Guest poem sent in by Neville Clemens
(Poem #1750) On Giving
There are those who give little of the much which they have - and they give it for recognition and their hidden desire makes their gifts unwholesome. And there are those who have little and give it all. These are the believers in life and the bounty of life, and their coffer is never empty. There are those who give with joy, and that joy is their reward. And there are those who give with pain, and that pain is their baptism. And there are those who give and know not pain in giving, nor do they seek joy, nor give with mindfulness of virtue; They give as in yonder valley the myrtle breathes its fragrance into space. Through the hands of such as these God speaks, and from behind their eyes He smiles upon the earth.

Objectives ->
A. Say whether each statement agrees with the poem on giving, answering yes or no and quoting the words of the poem that decide it: (i) those who have little and give it all have a coffer that is never empty; (ii) for those who give with pain, that pain is their reward; (iii) some give the way the myrtle in the valley breathes its fragrance into space.
B. Render the part of the listing below that runs from the line with "You are a computer-use" to the line with "point(23,125)" as a two-column CSV with the columns instruction and answer. Give one row per request, put each value in a single quoted field, and turn any line breaks into spaces.

Data rows ->
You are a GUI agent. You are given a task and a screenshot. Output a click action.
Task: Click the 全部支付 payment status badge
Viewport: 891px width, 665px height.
--
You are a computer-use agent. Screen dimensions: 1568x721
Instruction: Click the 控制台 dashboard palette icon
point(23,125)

In response ->
A.
(i) Yes: "their coffer is never empty."
(ii) No: "that pain is their baptism."
(iii) Yes: "They give as in yonder valley the myrtle breathes its fragrance into space."

B.
instruction,answer
"You are a computer-use agent. Screen dimensions: 1568x721 Instruction: Click the 控制台 dashboard palette icon","point(23,125)"